§ **Assignment**: There is a line containing "Where should I click to: Open" in the entries below. Repeat that line and every line after it exactly, and nothing more.

(Records from a data collection)
══════════

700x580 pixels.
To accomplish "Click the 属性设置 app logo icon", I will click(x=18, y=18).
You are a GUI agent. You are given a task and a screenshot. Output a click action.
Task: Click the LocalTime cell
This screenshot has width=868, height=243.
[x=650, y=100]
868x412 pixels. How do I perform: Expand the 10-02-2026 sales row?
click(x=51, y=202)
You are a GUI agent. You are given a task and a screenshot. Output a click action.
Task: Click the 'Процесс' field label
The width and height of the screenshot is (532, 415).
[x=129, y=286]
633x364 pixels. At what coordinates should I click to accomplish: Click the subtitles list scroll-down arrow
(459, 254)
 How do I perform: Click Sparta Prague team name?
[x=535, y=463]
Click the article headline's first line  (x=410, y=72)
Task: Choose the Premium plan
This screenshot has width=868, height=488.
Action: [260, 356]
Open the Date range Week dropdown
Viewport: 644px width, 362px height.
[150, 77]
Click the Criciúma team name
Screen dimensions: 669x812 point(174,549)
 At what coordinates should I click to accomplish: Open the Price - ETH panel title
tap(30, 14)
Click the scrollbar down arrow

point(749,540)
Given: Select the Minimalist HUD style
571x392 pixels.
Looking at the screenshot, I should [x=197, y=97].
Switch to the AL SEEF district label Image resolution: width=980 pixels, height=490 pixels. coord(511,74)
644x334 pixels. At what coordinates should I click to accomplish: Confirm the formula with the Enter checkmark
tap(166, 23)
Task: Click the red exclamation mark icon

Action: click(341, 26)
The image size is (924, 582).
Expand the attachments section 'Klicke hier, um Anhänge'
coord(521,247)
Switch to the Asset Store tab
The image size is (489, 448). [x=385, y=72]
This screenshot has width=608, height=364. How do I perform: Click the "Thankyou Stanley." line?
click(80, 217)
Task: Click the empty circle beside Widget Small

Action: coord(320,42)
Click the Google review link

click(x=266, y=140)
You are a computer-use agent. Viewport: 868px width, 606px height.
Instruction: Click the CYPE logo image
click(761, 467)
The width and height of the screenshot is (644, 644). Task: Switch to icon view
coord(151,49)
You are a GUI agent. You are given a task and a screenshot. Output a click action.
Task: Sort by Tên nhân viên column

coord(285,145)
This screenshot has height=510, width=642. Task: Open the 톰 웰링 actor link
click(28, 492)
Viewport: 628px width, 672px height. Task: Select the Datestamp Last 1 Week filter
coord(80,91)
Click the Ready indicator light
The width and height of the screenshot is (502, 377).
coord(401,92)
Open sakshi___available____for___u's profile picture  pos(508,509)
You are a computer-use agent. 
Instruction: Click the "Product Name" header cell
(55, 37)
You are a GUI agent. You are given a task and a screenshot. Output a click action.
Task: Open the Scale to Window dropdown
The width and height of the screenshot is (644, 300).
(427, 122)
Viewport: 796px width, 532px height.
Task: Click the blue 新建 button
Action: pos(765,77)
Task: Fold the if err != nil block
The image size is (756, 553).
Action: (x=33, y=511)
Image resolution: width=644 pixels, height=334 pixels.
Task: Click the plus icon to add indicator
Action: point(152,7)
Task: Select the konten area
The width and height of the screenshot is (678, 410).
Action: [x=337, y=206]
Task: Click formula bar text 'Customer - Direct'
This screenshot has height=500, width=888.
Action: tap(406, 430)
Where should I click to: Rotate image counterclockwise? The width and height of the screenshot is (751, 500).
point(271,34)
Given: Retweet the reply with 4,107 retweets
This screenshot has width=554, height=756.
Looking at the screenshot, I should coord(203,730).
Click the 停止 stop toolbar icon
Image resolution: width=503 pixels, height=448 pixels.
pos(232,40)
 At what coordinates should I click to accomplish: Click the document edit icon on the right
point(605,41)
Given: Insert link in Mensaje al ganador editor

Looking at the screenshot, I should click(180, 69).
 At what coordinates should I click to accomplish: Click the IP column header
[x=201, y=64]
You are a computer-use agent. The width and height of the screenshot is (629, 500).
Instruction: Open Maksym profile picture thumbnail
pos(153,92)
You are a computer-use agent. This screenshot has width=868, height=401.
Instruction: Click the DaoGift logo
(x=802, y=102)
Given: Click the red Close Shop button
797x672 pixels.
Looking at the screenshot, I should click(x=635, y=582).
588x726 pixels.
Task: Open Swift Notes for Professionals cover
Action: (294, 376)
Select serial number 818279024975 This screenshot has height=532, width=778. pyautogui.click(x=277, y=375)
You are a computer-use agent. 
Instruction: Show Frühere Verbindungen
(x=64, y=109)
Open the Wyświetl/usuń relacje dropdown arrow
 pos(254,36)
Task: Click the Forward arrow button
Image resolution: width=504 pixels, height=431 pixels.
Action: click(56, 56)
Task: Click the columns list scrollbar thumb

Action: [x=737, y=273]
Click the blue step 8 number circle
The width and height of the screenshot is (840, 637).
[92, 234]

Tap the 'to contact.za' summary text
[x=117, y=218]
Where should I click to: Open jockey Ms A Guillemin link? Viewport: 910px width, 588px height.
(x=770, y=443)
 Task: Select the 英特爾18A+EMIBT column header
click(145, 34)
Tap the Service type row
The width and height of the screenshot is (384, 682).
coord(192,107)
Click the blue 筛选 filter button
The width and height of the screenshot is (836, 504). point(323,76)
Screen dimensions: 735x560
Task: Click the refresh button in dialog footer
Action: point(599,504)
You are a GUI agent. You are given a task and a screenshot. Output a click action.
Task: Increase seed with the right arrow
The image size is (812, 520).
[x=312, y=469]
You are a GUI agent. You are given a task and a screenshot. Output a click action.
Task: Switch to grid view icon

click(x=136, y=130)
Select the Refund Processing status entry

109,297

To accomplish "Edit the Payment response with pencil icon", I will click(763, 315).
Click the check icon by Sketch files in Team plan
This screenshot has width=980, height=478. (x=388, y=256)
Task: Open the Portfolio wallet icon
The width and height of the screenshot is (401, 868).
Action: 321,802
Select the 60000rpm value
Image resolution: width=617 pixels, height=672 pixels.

══════════

§ **Task output**:
Where should I click to: Open jockey Ms A Guillemin link? Viewport: 910px width, 588px height.
(x=770, y=443)
 Task: Select the 英特爾18A+EMIBT column header
click(145, 34)
Tap the Service type row
The width and height of the screenshot is (384, 682).
coord(192,107)
Click the blue 筛选 filter button
The width and height of the screenshot is (836, 504). point(323,76)
Screen dimensions: 735x560
Task: Click the refresh button in dialog footer
Action: point(599,504)
You are a GUI agent. You are given a task and a screenshot. Output a click action.
Task: Increase seed with the right arrow
The image size is (812, 520).
[x=312, y=469]
You are a GUI agent. You are given a task and a screenshot. Output a click action.
Task: Switch to grid view icon

click(x=136, y=130)
Select the Refund Processing status entry

109,297

To accomplish "Edit the Payment response with pencil icon", I will click(763, 315).
Click the check icon by Sketch files in Team plan
This screenshot has width=980, height=478. (x=388, y=256)
Task: Open the Portfolio wallet icon
The width and height of the screenshot is (401, 868).
Action: 321,802
Select the 60000rpm value
Image resolution: width=617 pixels, height=672 pixels.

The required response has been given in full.